• _Given text_
Sant'Anna is a Gothic style, Roman Catholic parish church, located at Via Scalabrini #83 in Piacenza, Region of Emilia Romagna, Italy.

==History==
A small church at the site titled Santa Maria di Betlem was associated with a nearby convent of the Umiliati. In 1334, the property passed to an order of Servite nuns, who rebuilt the structures and dedicated the church to St Anne. It remained with this order until 1788, when the church was assigned to Oratorian priests. By 1806, parts of the convent were used as a jail for women and an orphanage for boys. The prison was soon closed, and by 1819, the orphanage moved to the monastery of San Savino. In 1841, the convent then became use as a hospital and hospice run by Carmelites. In 1868, the church took the role of local parish temple from the church of San Salvatore.

The apse had been enlarged in 1500 to host the cloistered nuns during services. The construction of six side altars in the 17th-century caused the gothic-style lancet windows to be walled up. The facade of the church was not completed until 1925 using designs by Camillo Guidotti. The belltower was not erected until 1937 using designs by Pietro Berzolla.

• _Required tasks_
A) Translate this sentence from the passage on Sant'Anna into French: "The belltower was not erected until 1937 using designs by Pietro Berzolla."
B) Using the passage on Sant'Anna, answer each question:
(i) In what year did the property pass to Servite nuns?
(ii) To which monastery had the orphanage moved by 1819?
(iii) Whose designs were used to complete the facade?
C) Extend the passage on Sant'Anna with a further paragraph.
The material that comes after this passage on Sant'Anna has nothing to do with it.

• _Data provided_
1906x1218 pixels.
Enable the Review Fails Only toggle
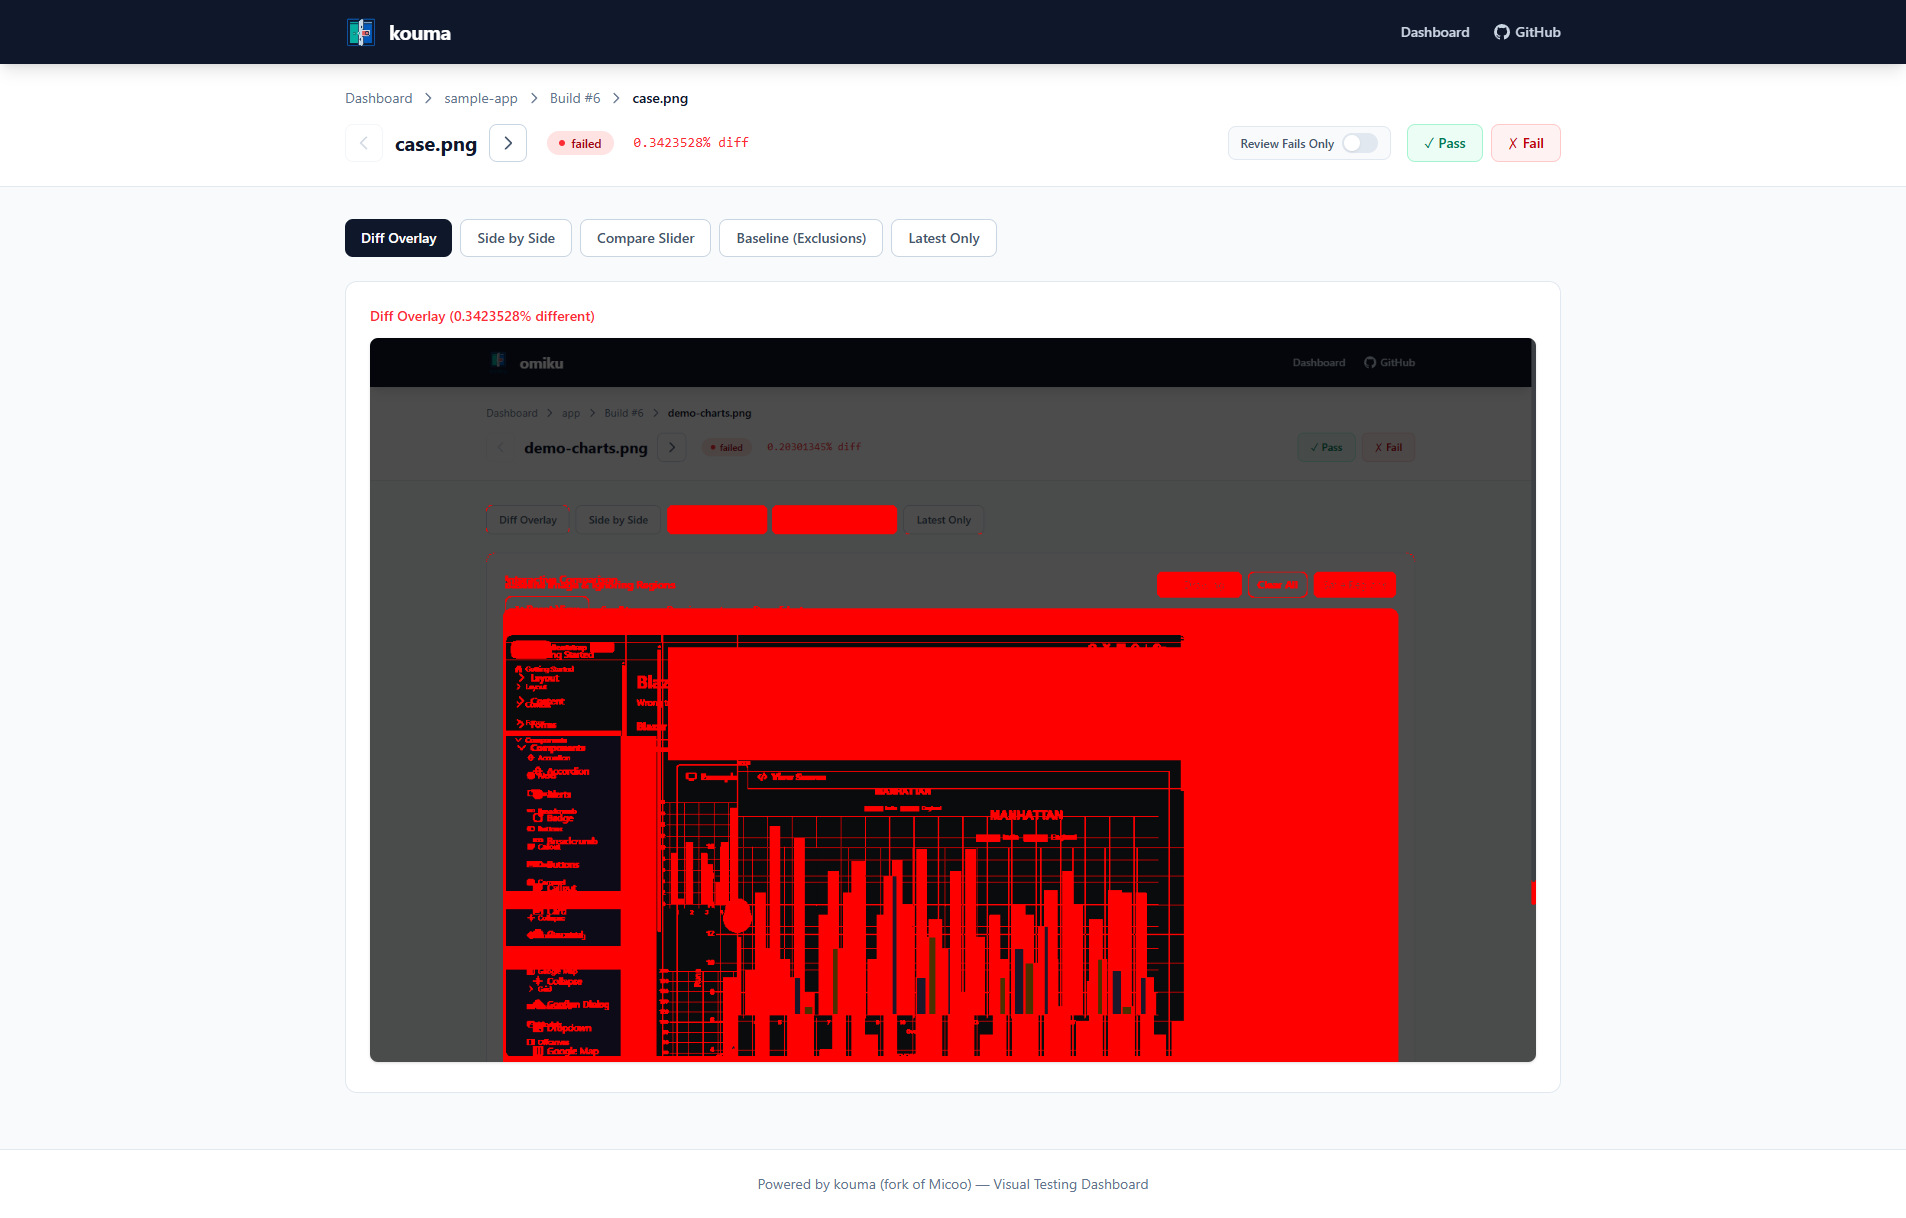point(1359,143)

• _Answers for each item_
A) Le clocher ne fut érigé qu'en 1937, d'après des plans de Pietro Berzolla.

B)
(i) 1334
(ii) The monastery of San Savino
(iii) Camillo Guidotti

C)
Much of the interior church decoration is from the past two centuries. According to tradition, the monastery complex hosted a 14th-century wooden icon and painting of San Rocco. The Via Crucis canvases were painted (1892) by Paolo Bozzini. The stained glass window of St Roch on the facade was completed in 1925, while the side windows were completed only after 1980. The four stained glass windows of the apse designed by the Peresson firm from Milan, by their artist Trento Longaretti of Bergamo and depict Nativity, Baptism, Crucifixion, and the Mourning of the Death of Jesus Christ. In church on right is a fresco on Resurrection of Christ by Bernardino Gatti.